Mais cet Infini se révèle plus profondément, plus intimement dans une intensité de conscience que nous pouvons seulement atteindre lorsque nous parvenons à la valeur ultime dans quelque idéal de perfection, lorsqu’en réalisant quelque fait de notre vie nous prenons conscience d’une vérité indéfinissable qui la dépasse immensément. Dans notre nature humaine, nous avons faim de bhûmâ, d’immensité de quelque chose de bien plus vaste que ce qui nous est immédiatement nécessaire pour les fins de l’existence. Tout au long de leur histoire, les hommes ont lutté pour réaliser cette vérité selon le déploiement de l’idée qu’ils se faisaient de l’illimité ; d’étape en étape ils ont modifié les méthodes et le plan de leur vie, ils se sont constamment heurtés à des échecs, mais ils ne se sont jamais avoués définitivement vaincus.

Nous voyons que l’animal évolue conformément aux lois de son espèce. Il a sa vie individuelle, qui prend fin avec sa mort ; mais même en lui il y a un attouchement de l’Infini, qui le pousse à se survivre à lui-même dans la vie de l’espèce, et à accepter pour elle souffrances et sacrifices. L’esprit de sacrifice chez les parents est ce toucher de l’Infini, le pouvoir moteur qui rend possible la vie de l’espèce, ce qui aide à développer en eux les facultés grâce auxquelles leurs descendants sauront mieux se nourrir et s’abriter.

Chez les humains s’est développé en outre un sens de l’Infini qui va bien au-delà de la lutte pour la vie physique, située uniquement dans le temps et l’espace. L’homme s’est rendu compte qu’une vie de perfection n’est pas seulement une vie d’extension, mais une vie qui jouit sans égoïsme du beau et du vaste.

Lorsque nous avons acquis ce sens du beau, du bien, de quelque chose que nous appelons vérité – et cela est plus ample et plus profond que tout assemblage de faits – nous sommes entrés dans une atmosphère tout à fait différente de celle où se placent les animaux et les plantes. Mais nous n’avons pénétré dans ce domaine supérieur que tout récemment.

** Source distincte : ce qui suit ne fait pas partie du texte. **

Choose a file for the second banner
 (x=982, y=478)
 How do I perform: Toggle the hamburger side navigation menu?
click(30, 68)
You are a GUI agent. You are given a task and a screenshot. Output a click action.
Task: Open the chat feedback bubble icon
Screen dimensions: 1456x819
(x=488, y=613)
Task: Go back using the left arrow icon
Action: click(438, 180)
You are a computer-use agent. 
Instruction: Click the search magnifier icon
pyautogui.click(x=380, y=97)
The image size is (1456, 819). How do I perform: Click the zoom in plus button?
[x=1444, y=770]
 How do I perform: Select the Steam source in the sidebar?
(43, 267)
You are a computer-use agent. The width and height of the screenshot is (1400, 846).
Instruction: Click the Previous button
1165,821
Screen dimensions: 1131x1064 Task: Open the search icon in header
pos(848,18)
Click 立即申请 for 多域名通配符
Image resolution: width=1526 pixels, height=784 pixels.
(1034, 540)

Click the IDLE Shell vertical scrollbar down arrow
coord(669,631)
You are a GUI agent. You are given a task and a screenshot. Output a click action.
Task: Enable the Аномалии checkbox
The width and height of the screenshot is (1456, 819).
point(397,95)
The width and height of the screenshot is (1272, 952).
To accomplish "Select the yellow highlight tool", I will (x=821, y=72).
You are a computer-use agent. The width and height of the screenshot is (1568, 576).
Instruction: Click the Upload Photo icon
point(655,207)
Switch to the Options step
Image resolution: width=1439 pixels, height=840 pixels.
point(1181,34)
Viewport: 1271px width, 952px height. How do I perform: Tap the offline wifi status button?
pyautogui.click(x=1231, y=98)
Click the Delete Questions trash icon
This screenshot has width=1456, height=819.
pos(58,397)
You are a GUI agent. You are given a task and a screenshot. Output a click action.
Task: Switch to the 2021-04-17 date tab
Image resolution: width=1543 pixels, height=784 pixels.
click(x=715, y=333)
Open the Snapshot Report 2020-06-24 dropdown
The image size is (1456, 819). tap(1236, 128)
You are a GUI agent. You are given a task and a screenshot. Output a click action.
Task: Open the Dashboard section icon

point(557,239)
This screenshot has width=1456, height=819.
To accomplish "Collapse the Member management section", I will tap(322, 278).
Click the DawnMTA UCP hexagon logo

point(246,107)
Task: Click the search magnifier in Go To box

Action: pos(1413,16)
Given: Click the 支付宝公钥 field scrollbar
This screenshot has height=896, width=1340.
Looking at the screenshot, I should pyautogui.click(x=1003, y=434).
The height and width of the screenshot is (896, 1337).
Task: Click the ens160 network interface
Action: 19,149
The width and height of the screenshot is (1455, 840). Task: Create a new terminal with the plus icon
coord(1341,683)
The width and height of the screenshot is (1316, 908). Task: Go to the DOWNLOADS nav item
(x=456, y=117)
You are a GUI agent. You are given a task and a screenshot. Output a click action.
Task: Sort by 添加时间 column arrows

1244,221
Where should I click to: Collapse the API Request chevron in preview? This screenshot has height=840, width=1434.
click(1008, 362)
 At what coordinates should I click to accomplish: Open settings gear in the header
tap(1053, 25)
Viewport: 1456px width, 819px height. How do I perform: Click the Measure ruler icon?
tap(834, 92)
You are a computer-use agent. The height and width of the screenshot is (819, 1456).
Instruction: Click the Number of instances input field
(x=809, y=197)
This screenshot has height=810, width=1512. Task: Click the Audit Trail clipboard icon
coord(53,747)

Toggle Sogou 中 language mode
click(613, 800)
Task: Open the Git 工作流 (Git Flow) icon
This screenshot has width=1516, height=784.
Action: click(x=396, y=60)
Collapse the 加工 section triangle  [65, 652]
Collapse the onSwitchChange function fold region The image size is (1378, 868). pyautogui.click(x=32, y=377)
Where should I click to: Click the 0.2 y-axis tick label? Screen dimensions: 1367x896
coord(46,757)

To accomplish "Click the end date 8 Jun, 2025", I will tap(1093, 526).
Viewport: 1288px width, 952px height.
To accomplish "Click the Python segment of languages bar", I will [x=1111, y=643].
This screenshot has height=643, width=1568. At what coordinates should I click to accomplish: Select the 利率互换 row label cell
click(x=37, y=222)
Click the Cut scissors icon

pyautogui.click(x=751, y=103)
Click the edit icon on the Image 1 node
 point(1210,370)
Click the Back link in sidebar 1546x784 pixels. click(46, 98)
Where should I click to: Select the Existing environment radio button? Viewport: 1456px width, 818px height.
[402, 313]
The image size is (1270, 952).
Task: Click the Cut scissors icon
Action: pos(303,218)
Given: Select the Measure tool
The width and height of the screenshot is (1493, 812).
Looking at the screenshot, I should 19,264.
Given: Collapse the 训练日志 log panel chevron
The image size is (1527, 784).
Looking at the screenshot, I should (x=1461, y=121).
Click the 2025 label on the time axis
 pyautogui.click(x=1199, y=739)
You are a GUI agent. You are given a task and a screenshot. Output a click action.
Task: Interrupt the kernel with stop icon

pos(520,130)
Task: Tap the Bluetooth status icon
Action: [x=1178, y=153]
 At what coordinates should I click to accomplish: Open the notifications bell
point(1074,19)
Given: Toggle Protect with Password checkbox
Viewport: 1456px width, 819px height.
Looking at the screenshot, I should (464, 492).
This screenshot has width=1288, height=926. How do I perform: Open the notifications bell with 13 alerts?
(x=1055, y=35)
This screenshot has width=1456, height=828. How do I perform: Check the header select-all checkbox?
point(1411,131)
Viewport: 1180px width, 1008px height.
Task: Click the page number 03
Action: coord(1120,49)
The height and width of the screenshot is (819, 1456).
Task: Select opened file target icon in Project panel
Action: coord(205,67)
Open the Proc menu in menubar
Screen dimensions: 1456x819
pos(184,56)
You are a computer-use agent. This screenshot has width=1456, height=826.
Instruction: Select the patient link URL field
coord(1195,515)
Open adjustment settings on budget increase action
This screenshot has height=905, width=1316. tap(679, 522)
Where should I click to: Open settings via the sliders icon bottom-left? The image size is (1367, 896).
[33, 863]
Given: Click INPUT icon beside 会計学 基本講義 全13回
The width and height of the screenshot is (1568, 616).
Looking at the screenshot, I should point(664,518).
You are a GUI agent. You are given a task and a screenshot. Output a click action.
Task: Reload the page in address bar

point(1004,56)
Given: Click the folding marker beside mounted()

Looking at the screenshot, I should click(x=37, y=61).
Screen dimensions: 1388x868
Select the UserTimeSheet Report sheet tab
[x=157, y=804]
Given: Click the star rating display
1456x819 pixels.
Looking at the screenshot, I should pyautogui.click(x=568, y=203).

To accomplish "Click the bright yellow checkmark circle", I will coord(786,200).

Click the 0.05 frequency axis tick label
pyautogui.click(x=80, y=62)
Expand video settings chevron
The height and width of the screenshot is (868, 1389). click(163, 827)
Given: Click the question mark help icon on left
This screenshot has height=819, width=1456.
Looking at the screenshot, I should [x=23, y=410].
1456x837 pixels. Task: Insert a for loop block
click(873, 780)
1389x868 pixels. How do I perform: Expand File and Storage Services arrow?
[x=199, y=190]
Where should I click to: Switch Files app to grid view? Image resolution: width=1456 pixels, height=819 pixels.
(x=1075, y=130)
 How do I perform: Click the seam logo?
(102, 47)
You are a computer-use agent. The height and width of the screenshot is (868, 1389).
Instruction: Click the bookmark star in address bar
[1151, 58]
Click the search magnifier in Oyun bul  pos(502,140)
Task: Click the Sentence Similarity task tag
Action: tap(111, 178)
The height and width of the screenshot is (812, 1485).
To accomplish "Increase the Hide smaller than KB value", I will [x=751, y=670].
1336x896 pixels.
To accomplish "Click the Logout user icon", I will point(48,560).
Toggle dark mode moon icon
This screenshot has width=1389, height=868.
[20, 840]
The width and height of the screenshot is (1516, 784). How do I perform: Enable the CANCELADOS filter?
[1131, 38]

De nombreux millénaires se sont succédé, dominés par la vie de l’ego qui est toujours préoccupé de manger, de trouver un abri, de perpétuer la race. Il y a pourtant une région mystérieuse qui attend que nous la reconnaissions pleinement, où l’on n’est pas entièrement tourné vers les besoins physiques. Son mystère nous inquiète sans cesse, et nous ne nous y sentons pas encore pleinement à notre aise.